Patrick Seitz is a well-known video and anime voice actor, ADR director, and script writer. He has provided voices to over 100 characters on such shows and video games as One Piece, JoJo’s Bizarre Adventure, Mortal Kombat, and Tekken. While at Anime Boston, I was able to sit down with Patrick and talk to him about the creative freedom of voicing characters, the differences between working on anime projects versus videogame projects, and the next direction for his career.
You’ve taken on roles in large projects such as Bleach and One Piece. Do you find there is a lot of pressure to deliver to such a dedicated fanbase?
There is. I remember with Bleach in particular – that having started so long ago – that was the first time I was in something that was such a big deal. There is that pressure, but you can’t let it be at the forefront of your mind, or you’ll start to second guess yourself. If that happens, you’ll end up playing it safe in your acting, which is doing everyone a disservice. Not saying that it should be completely disregarded; it’s always good to acknowledge when something has a huge built-in fanbase. But I think being over-aware of it breeds timidity in the performance or the adaption of the directing. You want to honor it, but don’t let it call the shots for you.
On top of voice acting, you’ve done casting and script writing. What direction do you want to take your career in next?
I think I want to keep doing the same thing I’m doing for the next thirty years. I think for a lot of voice actors, it’s not about wanting to do something different, but about being able to continue to do the same thing, and to do it with the consistency and profit that we like. Basically, keep doing work, get a fair pay for it, keep the lights on, and not worry about the next gig. It’s nice because once you’ve worked long enough, there’s a momentum of work the provides security. It goes from worrying what the next couple of months will be like, to knowing that you’ll probably be fine. It also goes from saying things like “It would be weird if someone hired me in May” to “It would be weird if no one hired me in May”. Anything can happen, but there stops being an ever-present fear of failure and starvation. There aren’t a ton of people that do this, so, if you do it well and consistently, people take notice. I have a lot of respect for the people who have been doing this work for twenty or thirty years. I mean, that’s a long time to keep any sort of entertainment job chugging along with any kind of consistency. But I plan on doing this until I drop.

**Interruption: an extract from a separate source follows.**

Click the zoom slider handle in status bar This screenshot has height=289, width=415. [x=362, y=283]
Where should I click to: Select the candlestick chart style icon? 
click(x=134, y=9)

What are some of the script writing challenges you have noticed adapting anime to an English dub?
Puns don’t translate well. Otherwise, the translation is usually going to take less time to say than the original. So, finding ways to fill the space without it sounded padded is a challenge. Conversely, we sometimes need three or four words to convey the same message the Japanese can in one, so trimming that down is a challenge. Also, keeping different characters sounding distinct. But, there’s always a way to get around these issues. Sometimes it involves speaking elliptically, or adapting the preceding line. But there’s always a fix. Another challenge is when the mouths are animated in a very articulate manner. It looks beautiful with the original language, but is challenge to dub over. However, I’m a firm believer that you shouldn’t feel like you’re getting a secondhand product. There’s always a way to make the audience feel like they’re the first ones to hear it – and that’s my goal.
Funny and open, Patrick provided a lot of great information about himself. On behalf of everyone at Mithical Entertainment, I want to thank Patrick Seitz for his time and responses.